Ich landete letztens unversehens auf einer Party. Mein Termin in Hamburg war eher zu Ende als gedacht und so sagte meine Verabredung, da sei noch ein Sommerfest seiner Firma im Innenhof, ich könne ja noch kurz mitkommen, bis mein Zug fährt. So stand ich auf einmal mit einem Glas Gin Tonic zwischen Hunderten fremder Menschen, die tanzten, das Buffet genossen und sich ausgelassen unterhielten. Die Musik war laut, ich wusste nicht, ob sie über letzte Projekte auf der Arbeit oder private Dinge sprachen, doch sie lachten alle und ich hatte keinen Druck, meine Anwesenheit zu rechtfertigen.

Meine Verabredung, nennen wir ihn Günther, erzählte mir von seinem Urlaub in Frankreich. Er sagte, er war allein unterwegs, um die Stadt zu erkunden und ist vor einer Galerie mit jemandem ins Gespräch gekommen. Der hat ihn dann kurzerhand auf ein Fest in der Galerie eingeladen und so stand er wie ich in diesem Moment, nur mit einem Wein in der Hand, zwischen fremden Menschen. Er sagte, dass er die beste Zeit gehabt hätte und die tollsten Gespräche, dabei könne er nicht einmal Französisch. Das wäre ihm zuhause in Deutschland niemals passiert.

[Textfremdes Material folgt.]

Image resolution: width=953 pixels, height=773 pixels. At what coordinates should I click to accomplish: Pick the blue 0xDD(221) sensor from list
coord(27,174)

Er sagte, er glaube, wir seien offener, wenn wir im Urlaub sind, für neue Begegnungen und Spontanität, als wenn wir uns in unseren festgefahrenen Alltagsstrukturen bewegen. Auf einmal lassen wir uns mitreißen, sprechen Sprachen, die wir nicht kennen, trinken schlechten Wein, der nach dem Paradies schmeckt, und essen Dinge, deren Namen wir nicht aussprechen können.

Ich möchte an dieser Stelle nicht versäumen zu schreiben, dass es für Frauen nicht immer einfach ist, sich in unbekannte Situationen treiben zu lassen, so ganz ohne Sicherheitsnetzwerk und Alibi-Anrufe von Menschen, die kontrollieren, ob man in einer bedenkenlosen und ungefährlichen Lage ist.

Ich bin gerade im Urlaub. Und ich war die ersten Tage allein. Ich war vorsichtig, kam in zwei, drei brenzlige Situationen, aber habe versucht mir Günthers Worte zu Herzen zu nehmen und habe tolle neue Menschen, Hinterhofgärten und unaussprechliche, leckere Gerichte kennengelernt.